Design in Transition—Workshop

2025/12/06
Design in Transition—Workshop

Workshop in collaboration with Beinabein Space

Design is often understood as a process that produces solutions or answers to our problems. But in a world saturated with complexity, constant change, and in-between situations, perhaps today we can practice design as a way of accompanying and conversing with a situation in order to understand it more deeply.

Through engaging with this process, we may discover possibilities beyond “solutions”—possibilities we did not previously recognize:

Design can ask questions instead of solving problems;

it can pause a situation rather than resolve it;

it can propose alternative framings or perspectives;

and it can participate in creating new meanings, new worldviews, and even new worlds.

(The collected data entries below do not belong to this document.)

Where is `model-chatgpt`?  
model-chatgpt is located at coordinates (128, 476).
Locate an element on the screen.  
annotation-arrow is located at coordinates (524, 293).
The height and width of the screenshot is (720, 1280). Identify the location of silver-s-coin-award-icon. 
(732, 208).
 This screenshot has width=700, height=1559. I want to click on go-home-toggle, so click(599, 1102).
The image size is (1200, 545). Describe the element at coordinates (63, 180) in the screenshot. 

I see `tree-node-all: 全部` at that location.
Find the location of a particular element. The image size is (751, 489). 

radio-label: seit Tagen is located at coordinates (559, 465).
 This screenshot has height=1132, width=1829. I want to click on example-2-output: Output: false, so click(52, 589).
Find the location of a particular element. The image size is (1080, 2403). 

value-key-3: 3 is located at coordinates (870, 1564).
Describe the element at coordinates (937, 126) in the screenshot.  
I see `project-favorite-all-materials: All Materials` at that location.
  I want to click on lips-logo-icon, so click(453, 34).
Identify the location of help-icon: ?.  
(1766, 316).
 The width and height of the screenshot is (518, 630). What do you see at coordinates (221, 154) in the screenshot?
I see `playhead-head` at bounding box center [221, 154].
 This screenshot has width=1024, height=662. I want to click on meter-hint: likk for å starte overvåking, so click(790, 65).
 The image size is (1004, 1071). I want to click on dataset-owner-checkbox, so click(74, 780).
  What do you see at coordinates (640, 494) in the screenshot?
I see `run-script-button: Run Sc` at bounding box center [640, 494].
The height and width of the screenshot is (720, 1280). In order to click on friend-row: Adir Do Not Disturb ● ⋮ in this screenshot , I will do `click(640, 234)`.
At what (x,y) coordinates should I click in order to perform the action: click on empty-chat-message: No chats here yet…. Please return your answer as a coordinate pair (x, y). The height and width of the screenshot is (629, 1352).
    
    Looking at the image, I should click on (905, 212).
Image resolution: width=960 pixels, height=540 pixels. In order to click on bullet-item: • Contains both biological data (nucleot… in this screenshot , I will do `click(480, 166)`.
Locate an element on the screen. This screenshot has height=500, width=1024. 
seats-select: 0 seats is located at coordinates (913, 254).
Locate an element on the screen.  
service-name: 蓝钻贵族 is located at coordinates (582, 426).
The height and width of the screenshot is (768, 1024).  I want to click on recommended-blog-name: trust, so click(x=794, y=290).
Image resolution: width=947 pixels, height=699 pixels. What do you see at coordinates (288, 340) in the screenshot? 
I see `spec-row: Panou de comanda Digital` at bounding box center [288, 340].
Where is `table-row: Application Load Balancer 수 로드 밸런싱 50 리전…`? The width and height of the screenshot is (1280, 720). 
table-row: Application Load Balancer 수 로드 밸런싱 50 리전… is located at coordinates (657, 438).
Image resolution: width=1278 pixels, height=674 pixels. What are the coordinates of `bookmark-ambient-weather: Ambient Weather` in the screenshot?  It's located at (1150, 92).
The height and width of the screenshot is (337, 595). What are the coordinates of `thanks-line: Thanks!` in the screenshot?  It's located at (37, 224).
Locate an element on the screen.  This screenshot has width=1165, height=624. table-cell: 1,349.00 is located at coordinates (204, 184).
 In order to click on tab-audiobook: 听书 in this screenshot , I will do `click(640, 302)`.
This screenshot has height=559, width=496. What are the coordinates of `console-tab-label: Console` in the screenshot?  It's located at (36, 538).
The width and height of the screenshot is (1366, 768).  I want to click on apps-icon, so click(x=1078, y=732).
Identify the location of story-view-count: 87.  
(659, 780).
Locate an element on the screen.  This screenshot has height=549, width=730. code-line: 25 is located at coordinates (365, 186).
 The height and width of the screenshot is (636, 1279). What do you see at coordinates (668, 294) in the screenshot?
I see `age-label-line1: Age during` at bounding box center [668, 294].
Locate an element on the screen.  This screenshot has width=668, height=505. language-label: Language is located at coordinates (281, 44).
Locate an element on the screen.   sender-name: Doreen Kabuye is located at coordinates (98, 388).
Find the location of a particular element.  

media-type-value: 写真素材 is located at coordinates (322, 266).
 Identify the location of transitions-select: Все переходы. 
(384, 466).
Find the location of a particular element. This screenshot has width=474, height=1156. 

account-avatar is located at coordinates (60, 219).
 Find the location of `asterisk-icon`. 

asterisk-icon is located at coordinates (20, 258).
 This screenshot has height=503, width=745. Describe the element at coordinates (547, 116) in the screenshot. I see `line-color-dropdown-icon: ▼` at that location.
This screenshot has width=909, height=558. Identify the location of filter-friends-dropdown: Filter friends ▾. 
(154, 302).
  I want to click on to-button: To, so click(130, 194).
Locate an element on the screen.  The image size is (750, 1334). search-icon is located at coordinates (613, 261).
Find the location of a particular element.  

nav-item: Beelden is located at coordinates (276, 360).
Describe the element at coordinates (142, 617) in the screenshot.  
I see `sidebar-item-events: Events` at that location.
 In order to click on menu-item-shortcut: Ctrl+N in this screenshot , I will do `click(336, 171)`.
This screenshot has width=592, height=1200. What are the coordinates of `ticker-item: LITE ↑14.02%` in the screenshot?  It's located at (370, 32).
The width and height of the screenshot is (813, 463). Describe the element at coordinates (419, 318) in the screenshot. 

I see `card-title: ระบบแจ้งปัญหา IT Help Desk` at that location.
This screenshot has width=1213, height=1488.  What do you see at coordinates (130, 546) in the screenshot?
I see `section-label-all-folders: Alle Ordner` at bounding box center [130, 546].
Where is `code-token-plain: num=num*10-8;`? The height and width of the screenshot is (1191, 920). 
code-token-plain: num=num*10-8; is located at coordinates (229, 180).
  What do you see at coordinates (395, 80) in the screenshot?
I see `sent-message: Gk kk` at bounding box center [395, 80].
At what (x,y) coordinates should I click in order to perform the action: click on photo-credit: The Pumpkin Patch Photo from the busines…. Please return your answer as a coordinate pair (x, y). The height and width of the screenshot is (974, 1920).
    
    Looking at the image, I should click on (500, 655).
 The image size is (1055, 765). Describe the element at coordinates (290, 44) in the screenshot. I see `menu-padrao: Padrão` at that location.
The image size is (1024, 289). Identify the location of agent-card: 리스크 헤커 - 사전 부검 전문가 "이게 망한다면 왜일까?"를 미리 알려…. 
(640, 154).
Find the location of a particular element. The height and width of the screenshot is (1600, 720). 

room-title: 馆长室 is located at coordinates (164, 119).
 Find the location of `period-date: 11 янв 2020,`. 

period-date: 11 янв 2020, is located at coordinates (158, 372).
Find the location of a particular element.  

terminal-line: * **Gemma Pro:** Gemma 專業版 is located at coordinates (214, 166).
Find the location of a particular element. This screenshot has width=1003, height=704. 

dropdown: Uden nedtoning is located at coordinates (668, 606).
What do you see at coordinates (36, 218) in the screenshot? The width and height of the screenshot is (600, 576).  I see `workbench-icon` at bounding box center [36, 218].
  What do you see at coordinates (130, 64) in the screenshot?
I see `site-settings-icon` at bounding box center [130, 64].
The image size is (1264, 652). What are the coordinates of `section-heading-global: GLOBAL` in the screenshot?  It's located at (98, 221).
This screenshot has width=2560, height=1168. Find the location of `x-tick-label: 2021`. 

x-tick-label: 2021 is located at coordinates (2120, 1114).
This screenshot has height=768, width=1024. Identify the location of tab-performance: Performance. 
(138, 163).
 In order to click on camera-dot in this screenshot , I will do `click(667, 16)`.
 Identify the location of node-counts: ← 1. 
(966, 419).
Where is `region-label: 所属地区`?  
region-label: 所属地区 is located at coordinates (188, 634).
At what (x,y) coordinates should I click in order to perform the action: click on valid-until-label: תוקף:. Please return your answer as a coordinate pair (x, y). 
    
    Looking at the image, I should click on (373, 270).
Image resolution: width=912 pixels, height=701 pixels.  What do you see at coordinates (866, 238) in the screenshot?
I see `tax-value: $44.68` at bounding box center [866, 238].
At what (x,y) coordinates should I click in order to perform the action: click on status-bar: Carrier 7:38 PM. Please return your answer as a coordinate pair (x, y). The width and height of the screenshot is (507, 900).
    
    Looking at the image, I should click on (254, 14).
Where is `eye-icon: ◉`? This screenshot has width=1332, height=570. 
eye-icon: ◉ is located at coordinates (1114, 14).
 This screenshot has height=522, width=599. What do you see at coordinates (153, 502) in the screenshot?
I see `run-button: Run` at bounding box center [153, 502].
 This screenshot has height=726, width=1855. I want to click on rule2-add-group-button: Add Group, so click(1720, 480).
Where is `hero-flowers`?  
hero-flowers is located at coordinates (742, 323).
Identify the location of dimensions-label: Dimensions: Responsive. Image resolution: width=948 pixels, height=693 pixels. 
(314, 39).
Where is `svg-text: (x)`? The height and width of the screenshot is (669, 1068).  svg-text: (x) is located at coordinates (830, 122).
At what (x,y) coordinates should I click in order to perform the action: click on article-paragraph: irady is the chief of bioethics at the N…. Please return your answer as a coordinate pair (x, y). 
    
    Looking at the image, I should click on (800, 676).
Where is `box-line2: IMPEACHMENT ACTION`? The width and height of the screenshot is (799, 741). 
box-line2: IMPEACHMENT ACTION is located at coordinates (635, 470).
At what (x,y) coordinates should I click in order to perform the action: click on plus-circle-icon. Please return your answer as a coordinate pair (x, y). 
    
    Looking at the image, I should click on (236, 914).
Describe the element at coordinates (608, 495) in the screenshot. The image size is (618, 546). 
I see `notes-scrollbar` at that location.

In this workshop, we focused on a single change or in-between situation in our personal lives—perhaps a shift in living arrangements, a transition in work, or a change in a friendship.

We tried to understand our current relationship with that situation, and through a conversation with everyday objects, we explored other dimensions of the transition that we might not have noticed before.

We tried to set static things into motion, to cast the near into distant, and to shift relationships between things; so that room could be made for seeing and discovering possibilities beyond those we were already familiar with.

We had agreed from the beginning not to leave the workshop with a polished, definitive answer.

Instead, we left with questions—questions that could stay with us through our transitions and help us move beyond rigid, fixed images, toward imagining new possibilities for living with our in-between states.